Foreign fighters are returning from the battlefield — not Islamists but the Americans, Europeans and South Americans who fought to rid the world of Isis. But for all their bravery, their homecoming is a tricky one because their home countries do not want them back.
I have now interviewed more than a dozen volunteers. Many of them share similar stories of arrests and detentions. They have been stripped of their ability to travel, have their movements monitored, their bank accounts closed. One of them, an American, has since committed suicide.
One fighter, who wishes to be known as Max, tells me in an email that he has left his home country of Denmark. He had returned for a short while after enlisting for a six-month tour in the Syrian Democratic Forces (SDF) of north-eastern Syria where he fought to rout Isis from its de facto capital and caliphate.
During Max’s time there, the Danish government issued a law that made his mere presence in Syria illegal. He hadn’t heard about the change until he left Rojava, the north-eastern semi-autonomous Kurdish region where the SDF is based, to return home.
‘Being back in Denmark… has been mentally tiring and challenging, mainly because of my fear of the police suddenly showing up on my doorstep,’ he says. ‘In Denmark, we get treated like criminals when all we wanted was to help the Kurdish people of Syria, to defeat a terrorist organisation that had been murdering innocents all around the world.’
He is not in hiding now, he tells me, but he has left Denmark. ‘It makes me sleep much better when I’m out of the country,’ he says. ‘I am much less stressed and, in general, more happy.’
Max is not alone. Similar restrictive and oppressive measures against former fighters have spread across Europe. Laws — in Britain, Spain, Italy, Denmark and France, among others — meant to deter westerners from joining Isis or other radical terrorist networks such as al Qaeda have since dragged into their nets the volunteers who came to aid the Kurds in north-eastern Syria in their desperate plight from all sides: Turkey, Isis and the Assad government in Damascus. The Syrian Democratic Forces volunteers who return safely from the defeat of Isis now find they’ve no real home any more. Their home was and remains Rojava, their tired utopia, in north-eastern Syria.
From my recent visits to the front line in Baghouz, to meetings with former People’s Protection Units volunteers in Denmark and Britain, it was evident that these people — fighters, but also medics and cooks — have found a strained life. They no longer live in opposition to Isis but rather to their own governments. Counter-terrorism strategies meant to allay the fear about radical Islamists returning home have instead stripped the liberties of those who fought against those very fundamentalists.
‘When I first came back, after I spent about two weeks here… I was ready to go back [to Syria],’ said Josh Walker, 28, a British former volunteer. ‘But obviously I couldn’t because I didn’t have my passport.’
Josh volunteered with the SDF, where he fought Isis and acted as a translator for US Special Forces from June to December 2016. When he returned home to the UK, he was detained at Gatwick Airport on suspicion of preparing terrorist acts. During a raid at his Aberystwyth University bedsit, where he was reading international politics and strategic studies, officers discovered a printout of The Anarchist Cookbook. All charges were dropped in October 2017, though only after the trial did he start to deal with the trauma of what he had seen abroad.
‘I was trying to hold myself together,’ he told me, as he struggled with the new reality of working in warehouse or kitchen jobs. ‘Sometimes I am at work, and I am sort of like, man, I wish someone would shoot at me. I am so fucking bored.’
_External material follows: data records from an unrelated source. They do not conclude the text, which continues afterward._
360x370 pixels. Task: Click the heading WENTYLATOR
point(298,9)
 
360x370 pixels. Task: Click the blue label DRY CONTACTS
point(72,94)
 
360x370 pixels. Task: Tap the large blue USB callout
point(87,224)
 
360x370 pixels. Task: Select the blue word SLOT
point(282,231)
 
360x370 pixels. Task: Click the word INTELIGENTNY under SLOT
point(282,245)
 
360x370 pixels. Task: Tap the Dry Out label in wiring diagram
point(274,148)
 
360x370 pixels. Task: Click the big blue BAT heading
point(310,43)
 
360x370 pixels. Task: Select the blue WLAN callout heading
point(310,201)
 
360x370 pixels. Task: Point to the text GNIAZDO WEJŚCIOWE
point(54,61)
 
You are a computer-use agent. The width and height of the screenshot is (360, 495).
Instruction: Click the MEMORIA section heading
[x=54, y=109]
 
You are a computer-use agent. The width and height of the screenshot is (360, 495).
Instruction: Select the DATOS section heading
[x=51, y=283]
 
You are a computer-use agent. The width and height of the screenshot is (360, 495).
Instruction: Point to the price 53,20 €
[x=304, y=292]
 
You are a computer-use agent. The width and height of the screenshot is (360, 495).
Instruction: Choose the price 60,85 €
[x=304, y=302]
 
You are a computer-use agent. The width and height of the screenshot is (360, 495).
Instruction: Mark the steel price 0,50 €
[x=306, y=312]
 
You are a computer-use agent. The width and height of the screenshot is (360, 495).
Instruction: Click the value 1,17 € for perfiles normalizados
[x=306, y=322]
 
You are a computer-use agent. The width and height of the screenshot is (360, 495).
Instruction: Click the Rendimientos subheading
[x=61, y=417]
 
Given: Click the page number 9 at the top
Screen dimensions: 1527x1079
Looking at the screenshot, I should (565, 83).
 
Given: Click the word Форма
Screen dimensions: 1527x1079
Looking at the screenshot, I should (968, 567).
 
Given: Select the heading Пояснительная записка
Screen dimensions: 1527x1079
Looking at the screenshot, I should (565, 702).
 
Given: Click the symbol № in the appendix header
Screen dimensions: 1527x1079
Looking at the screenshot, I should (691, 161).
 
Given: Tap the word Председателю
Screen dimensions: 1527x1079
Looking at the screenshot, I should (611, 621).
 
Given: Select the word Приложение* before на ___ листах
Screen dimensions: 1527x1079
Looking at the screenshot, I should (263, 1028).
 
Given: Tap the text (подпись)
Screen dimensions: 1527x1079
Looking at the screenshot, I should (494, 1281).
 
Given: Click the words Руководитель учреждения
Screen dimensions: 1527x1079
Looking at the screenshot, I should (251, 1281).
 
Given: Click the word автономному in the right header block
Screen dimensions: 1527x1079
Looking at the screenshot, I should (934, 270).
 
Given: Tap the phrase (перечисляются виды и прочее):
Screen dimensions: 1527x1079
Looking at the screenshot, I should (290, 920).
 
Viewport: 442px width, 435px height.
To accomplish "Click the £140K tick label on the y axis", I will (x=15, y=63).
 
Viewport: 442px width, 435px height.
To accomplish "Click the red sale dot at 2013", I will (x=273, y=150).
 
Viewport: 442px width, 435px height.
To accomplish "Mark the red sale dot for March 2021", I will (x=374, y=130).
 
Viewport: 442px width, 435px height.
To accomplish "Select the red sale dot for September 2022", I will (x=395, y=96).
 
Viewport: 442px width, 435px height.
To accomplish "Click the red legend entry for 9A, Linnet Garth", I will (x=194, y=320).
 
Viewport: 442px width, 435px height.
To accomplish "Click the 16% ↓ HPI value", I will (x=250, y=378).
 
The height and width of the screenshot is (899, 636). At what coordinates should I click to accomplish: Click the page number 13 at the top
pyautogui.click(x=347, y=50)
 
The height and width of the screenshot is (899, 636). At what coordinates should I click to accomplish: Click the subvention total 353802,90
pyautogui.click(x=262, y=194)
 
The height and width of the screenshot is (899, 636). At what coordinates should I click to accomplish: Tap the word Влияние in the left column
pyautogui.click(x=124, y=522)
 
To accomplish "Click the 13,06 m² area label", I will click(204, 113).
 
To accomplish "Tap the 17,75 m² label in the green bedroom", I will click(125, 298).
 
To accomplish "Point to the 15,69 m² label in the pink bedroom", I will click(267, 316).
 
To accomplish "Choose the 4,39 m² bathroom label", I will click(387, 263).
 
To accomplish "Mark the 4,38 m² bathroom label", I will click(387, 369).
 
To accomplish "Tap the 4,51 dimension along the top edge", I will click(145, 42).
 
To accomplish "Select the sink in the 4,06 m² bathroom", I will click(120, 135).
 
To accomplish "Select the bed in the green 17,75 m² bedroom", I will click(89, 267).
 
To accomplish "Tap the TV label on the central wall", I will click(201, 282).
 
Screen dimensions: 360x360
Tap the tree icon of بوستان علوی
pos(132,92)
Josh was among several UK citizens who were accused and charged with terrorism when they returned home, including Aidan James, 28, of Formby, Merseyside, who was cleared in April of one of the three charges levied against him for his participation with the SDF in Syria. Meanwhile, Isis fighters can return home and face no penalties as harsh as those handed out to the SDF fighters. In Denmark, former Isis fighters and sympathisers are sent to deradicalisation programmes. In London, Gianluca Tomaselli, who travelled to Syria to fight for Isis in 2013, returned home and now works at an NHS hospital as a parking attendant, having received no jail time.
Whether or not to prosecute fighters such as Max, Aidan or Josh is a difficulty faced by many governments. Some countries see the SDF as having links to the Kurdistan Workers’ party, or PKK. Turkey, the US, Iran, the Netherlands and New Zealand have all designated PKK a terrorist group.
Christopher Helali, 30, who spoke to me from his home in Greece, said that fighters who are either set free following court proceedings or are not prosecuted lack a support network.
‘A lot of people I was with over there tend to keep their distance from each other to protect themselves from possible state action,’ he says. ‘Support systems are visually nonexistent. In Europe there are some.’
As many fighters transition back to daily lives outside a conflict zone, they continue to fear for themselves and their hevals, the Kurdish term for comrades. Some have committed suicide upon returning home or expressed the desire to do so; others have gone into dark depression. ‘Everybody is fearful,’ says Helali.